> [TASK MATERIAL]:
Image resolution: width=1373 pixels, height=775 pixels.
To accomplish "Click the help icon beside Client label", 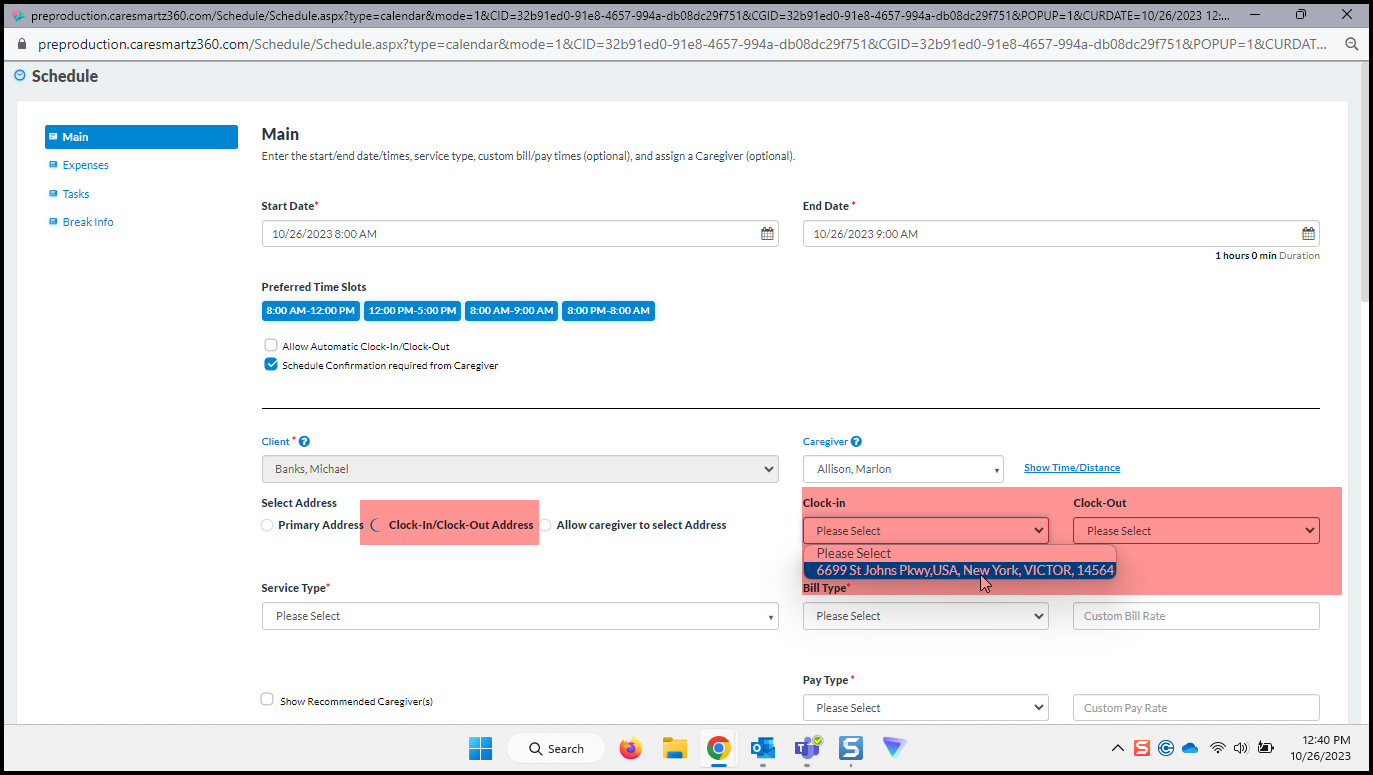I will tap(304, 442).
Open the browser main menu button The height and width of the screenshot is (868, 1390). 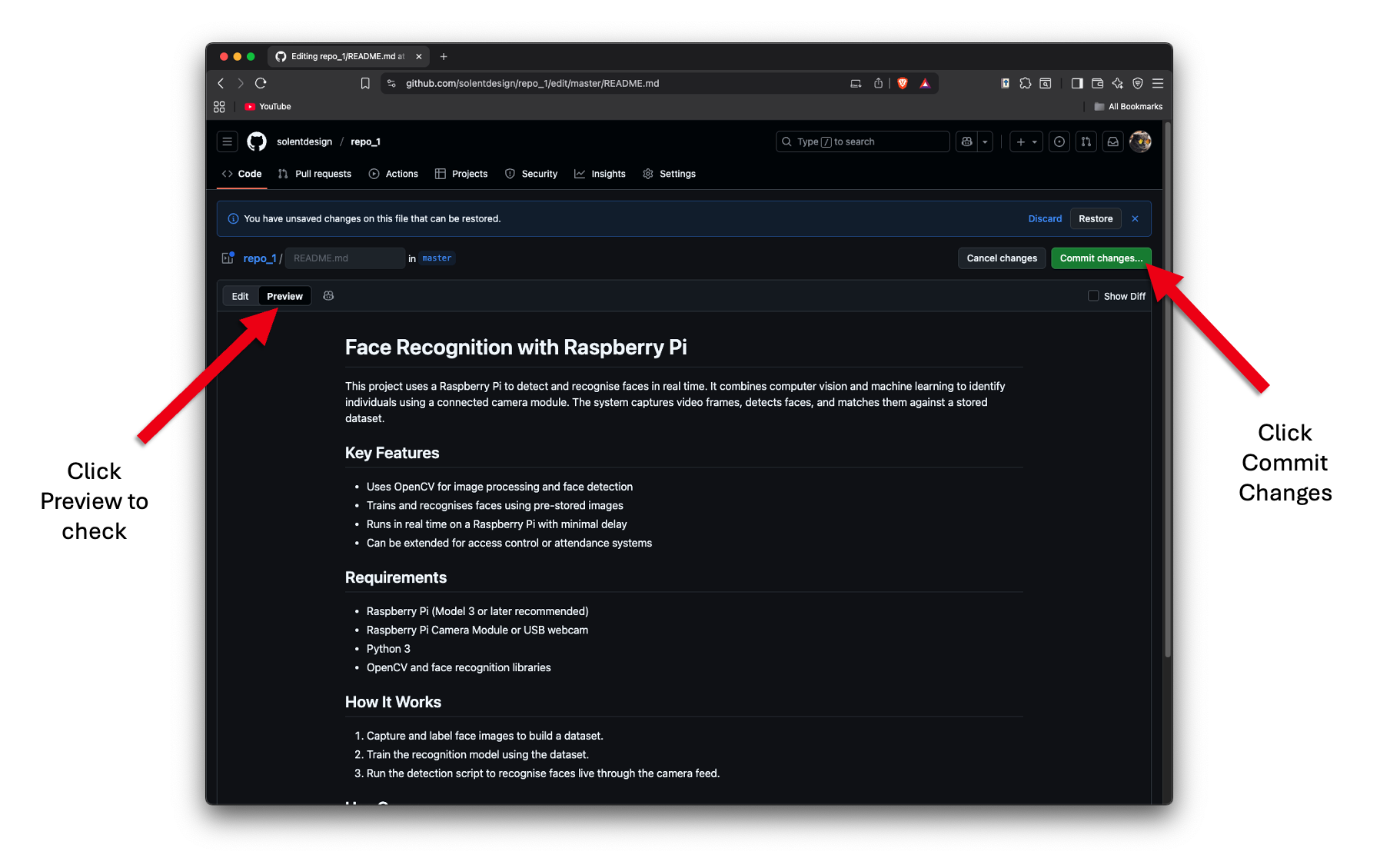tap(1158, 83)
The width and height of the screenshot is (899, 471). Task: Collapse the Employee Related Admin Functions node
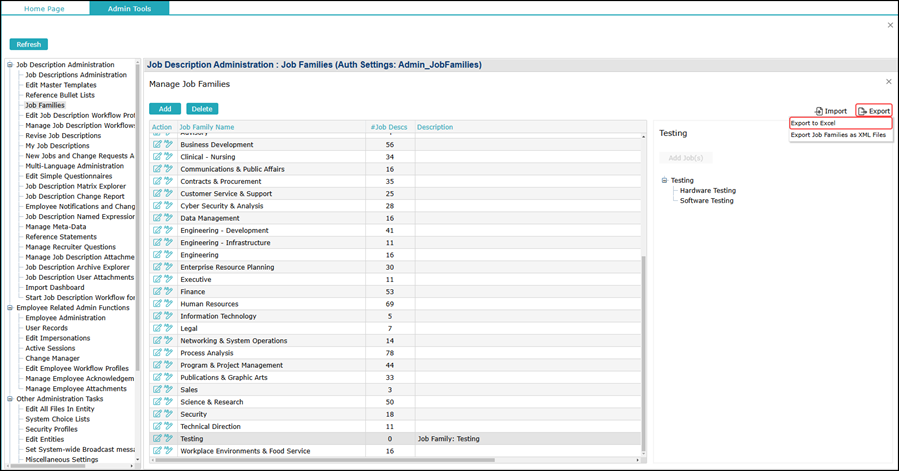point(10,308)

==

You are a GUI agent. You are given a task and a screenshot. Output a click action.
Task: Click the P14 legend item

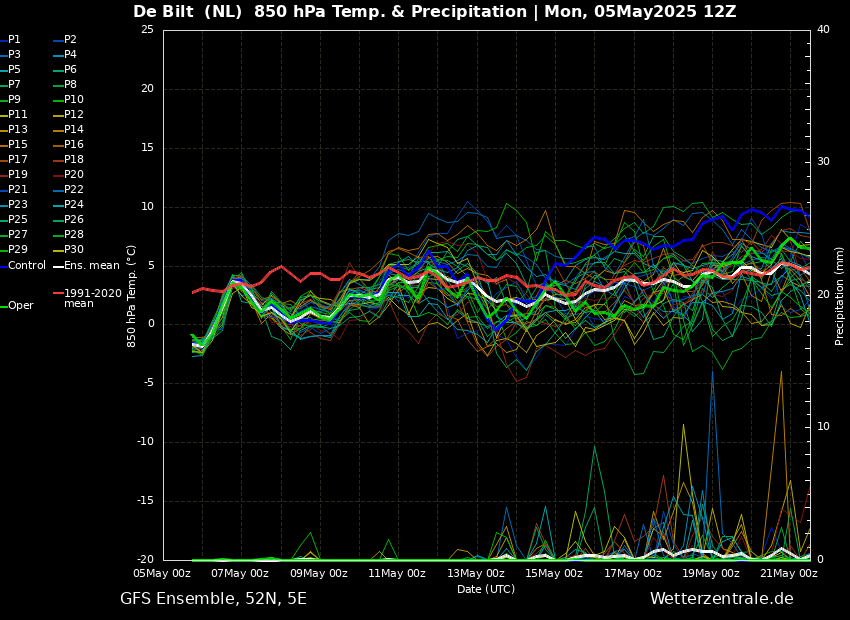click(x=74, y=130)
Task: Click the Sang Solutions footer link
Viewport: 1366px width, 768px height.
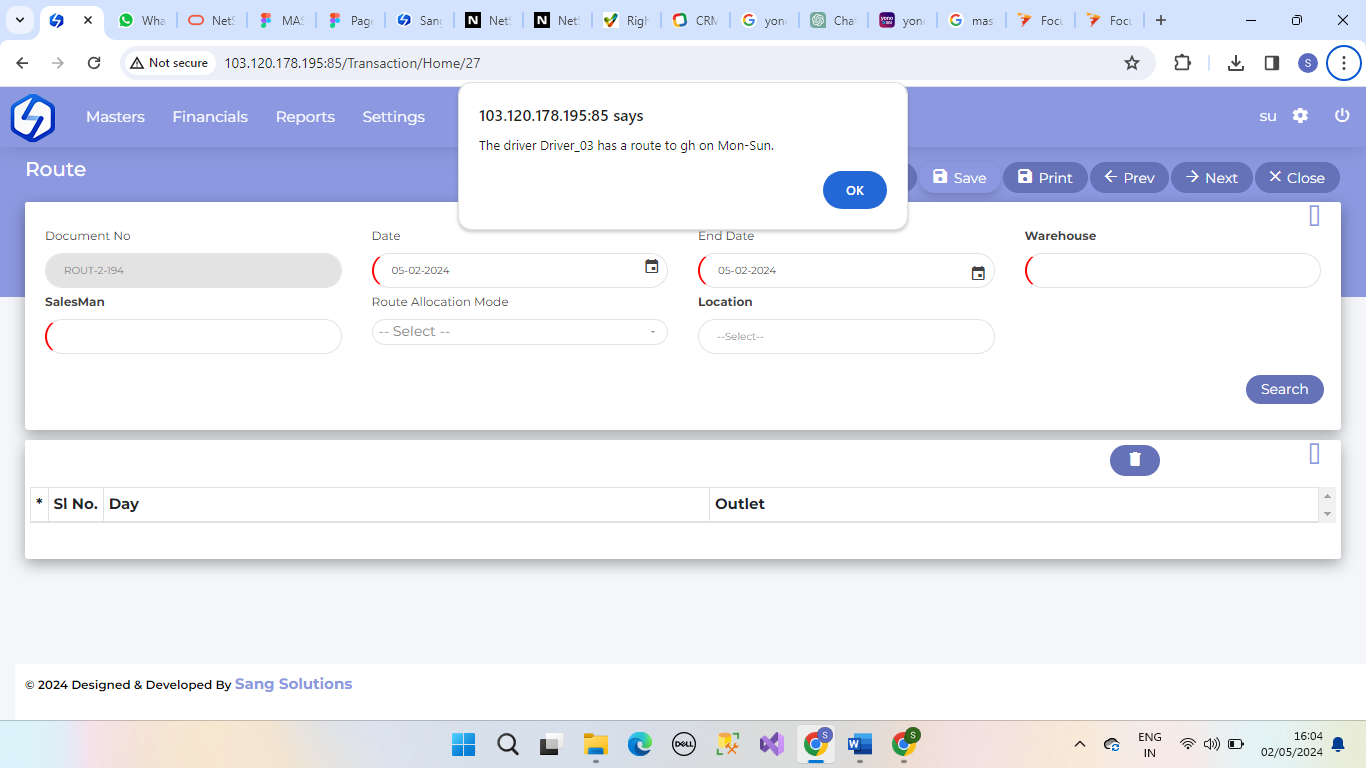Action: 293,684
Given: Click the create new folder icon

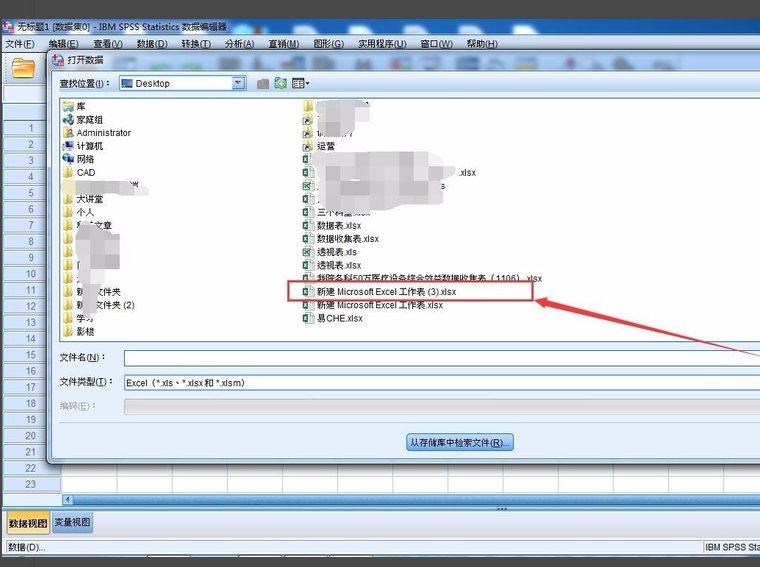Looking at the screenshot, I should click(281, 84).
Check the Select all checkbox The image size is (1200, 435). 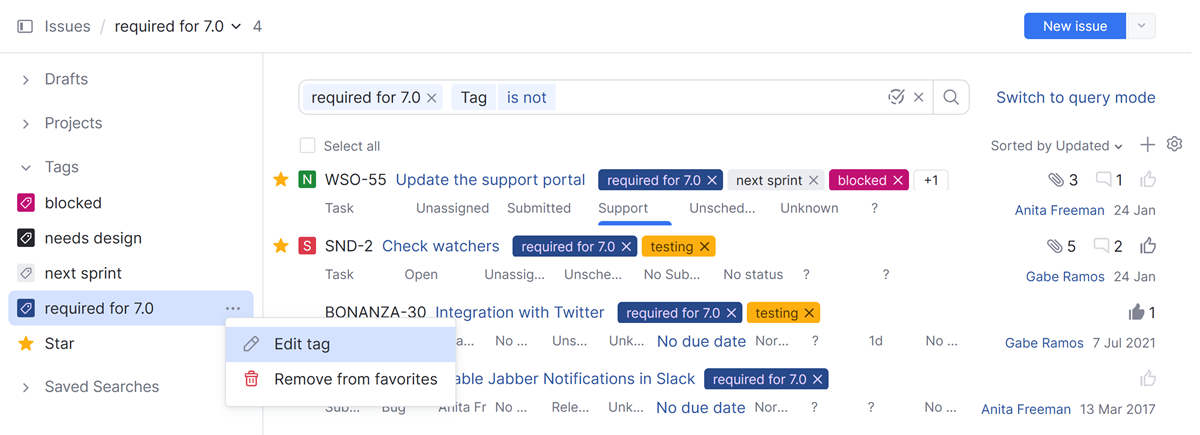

--

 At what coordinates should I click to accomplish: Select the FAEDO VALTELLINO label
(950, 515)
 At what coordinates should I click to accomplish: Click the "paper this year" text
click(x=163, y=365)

> [BRIEF]:
Within the data above, repeat exactly the lines from the one bearing "Task: Click the P14 legend item" through the one bearing "Check the Select". Include no pictures and nothing else.

> [OUTPUT OF THE TASK]:
Task: Click the P14 legend item

click(x=74, y=130)
Task: Click the Sang Solutions footer link
Viewport: 1366px width, 768px height.
Action: 293,684
Given: Click the create new folder icon

Looking at the screenshot, I should click(281, 84).
Check the Select all checkbox The image size is (1200, 435). 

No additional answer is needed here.